The Cypriot took advantage of Murray's slightly slow start out of the blocks to break first, Murray broke back, before Baghdatis broke again to steal the set in 46 minutes. But Murray upped his level and romped through the second, winning 90% of points on his first serve, and making just four unforced errors.
The third was far closer, the Scot breaking early on, and clinging onto it to advance to the quarter-finals, one win from medal contention.
Their meeting, of course, came just under a month after Murray dashed to victory at 11.02pm in the third round of The Championships, something he also said was a situation to manage.
"Well, before the match you will go over a match like that for tactics, think about the things that worked and didn't work, the things that he tried to do against you that, you know, there's a chance that he might do again," Murray explained.
"But, you know, when you're out on the court, it's not something you know, every day in sport is a different day, especially a high skill sport like tennis, things can change. You can be timing one shot better than another on one day and, you know, you need to be able to adjust your tactics during the match. So I'm glad I did that today."

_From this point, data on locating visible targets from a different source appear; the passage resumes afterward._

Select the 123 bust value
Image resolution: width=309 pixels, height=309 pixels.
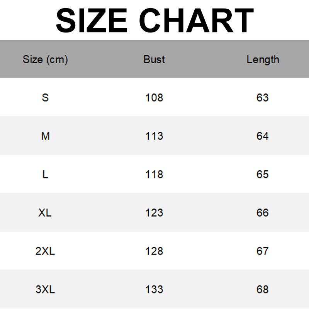154,212
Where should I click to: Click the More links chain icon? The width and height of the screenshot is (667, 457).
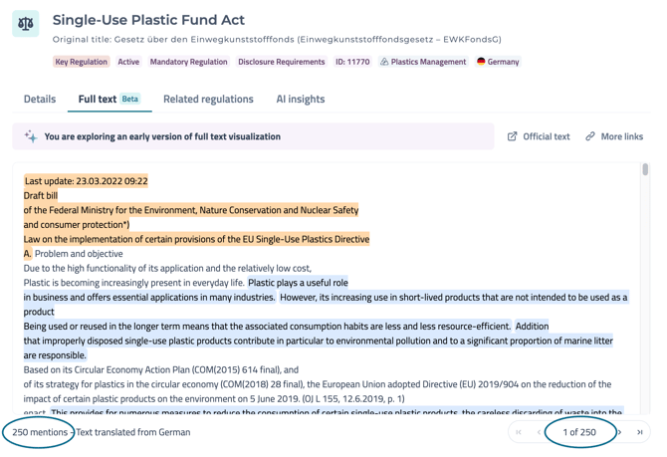tap(590, 136)
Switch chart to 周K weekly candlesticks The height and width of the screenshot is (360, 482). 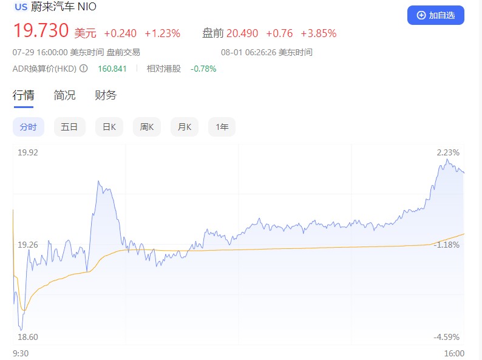click(147, 127)
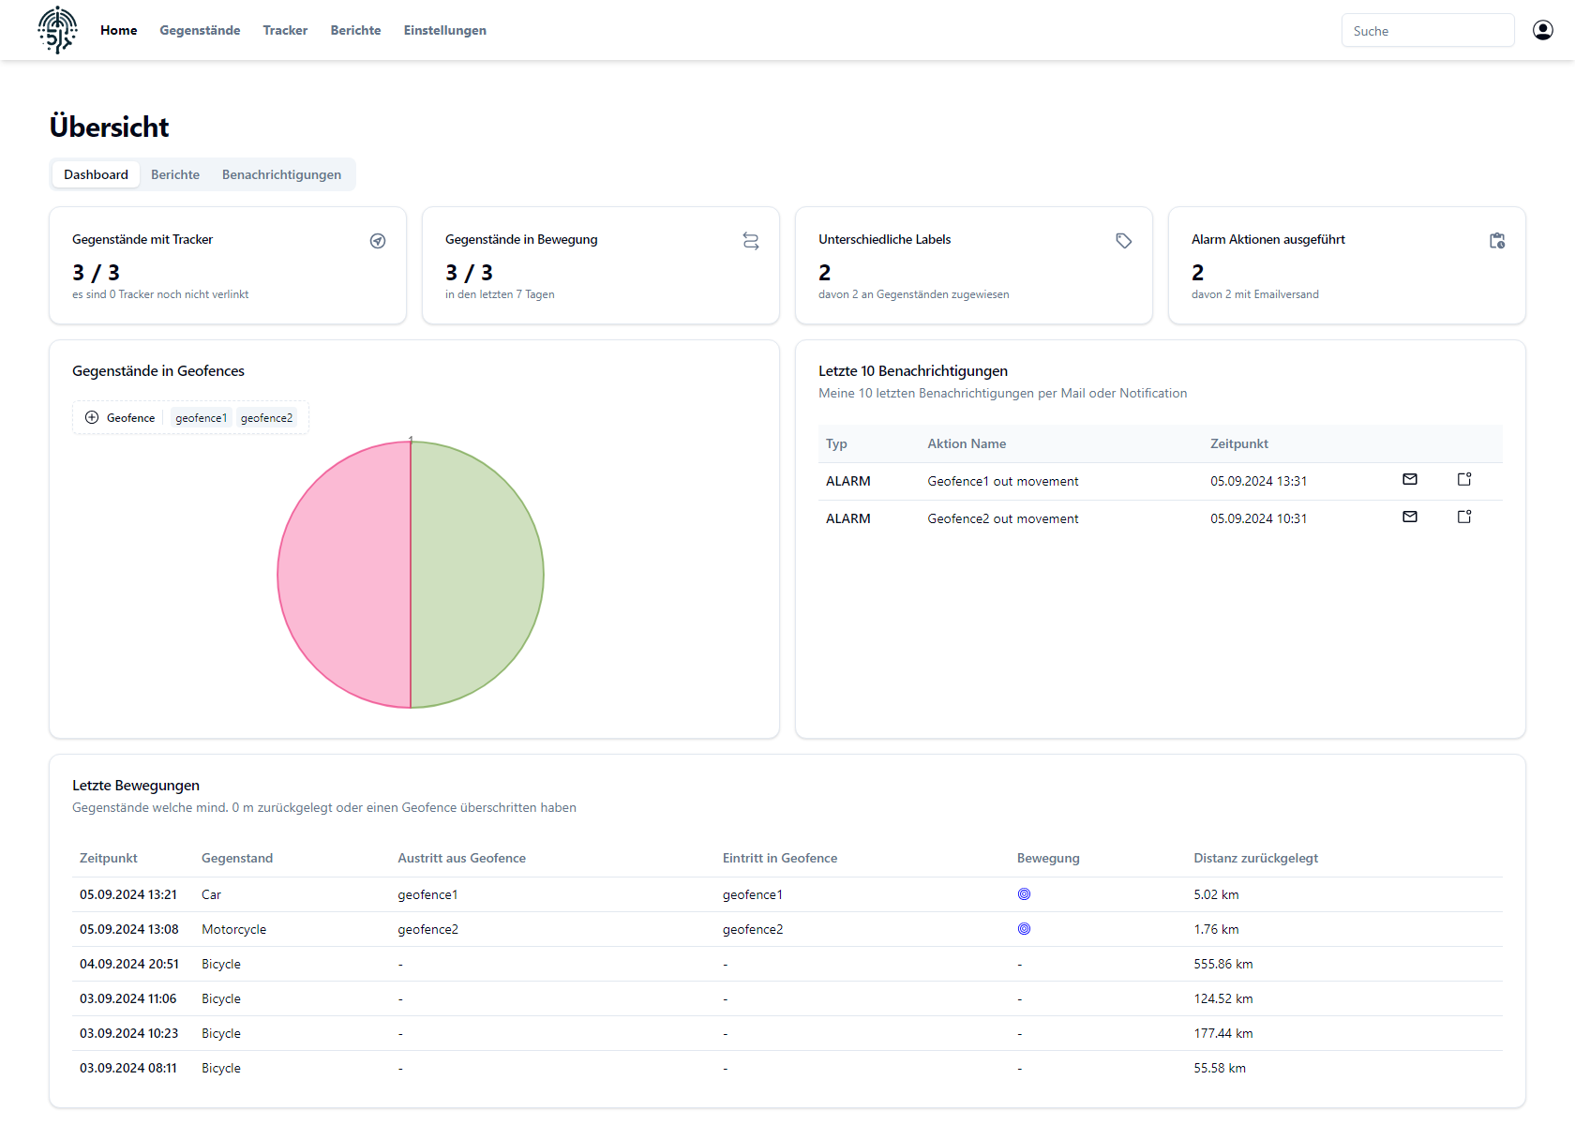Image resolution: width=1575 pixels, height=1125 pixels.
Task: Click mail icon for Geofence1 out movement
Action: [1409, 480]
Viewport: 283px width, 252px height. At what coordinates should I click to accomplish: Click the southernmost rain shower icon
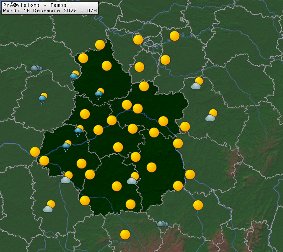coord(67,146)
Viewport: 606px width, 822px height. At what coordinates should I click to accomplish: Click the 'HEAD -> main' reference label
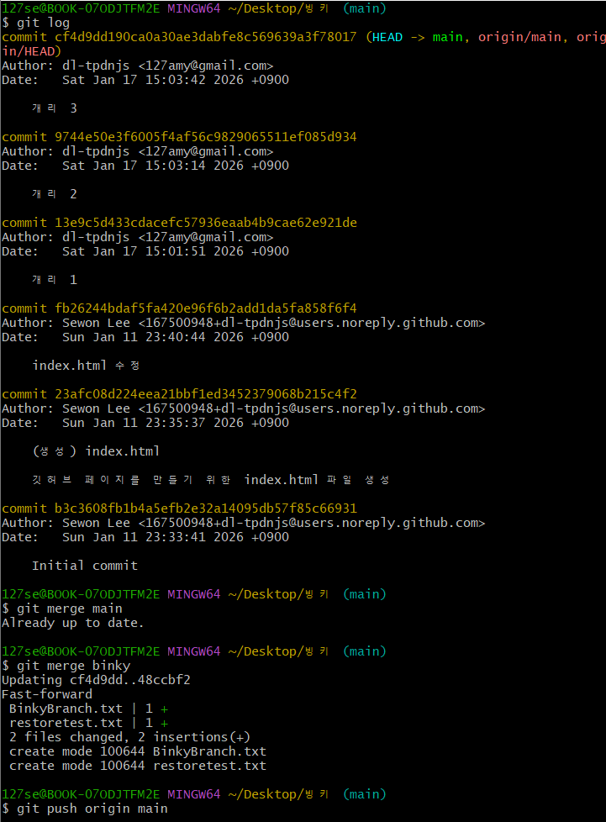(x=418, y=37)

With support for Murray building, the Centre Court crowd as raucous as it has ever been, he admitted the tension has been building.
"When you play in front of a home crowd, the support is great. It can push you on when you're in tough situations," Murray explained. "But with that, does also come a bit of extra pressure. And today there was a fair amount of tension on the court. That's probably why my celebration was what it was. It was a release of that tension."
His next appointment is with Nicolas Almagro in the quarter-finals, a player Murray certainly won't be underestimating.
"He's a tough player. He takes a lot of risk on the court. He goes for his shots, doesn't hold back. He doesn't have loads of variation, but he can overpower you. He has a big serve, as well. That's why he's been in the top 10 for the best part of this year."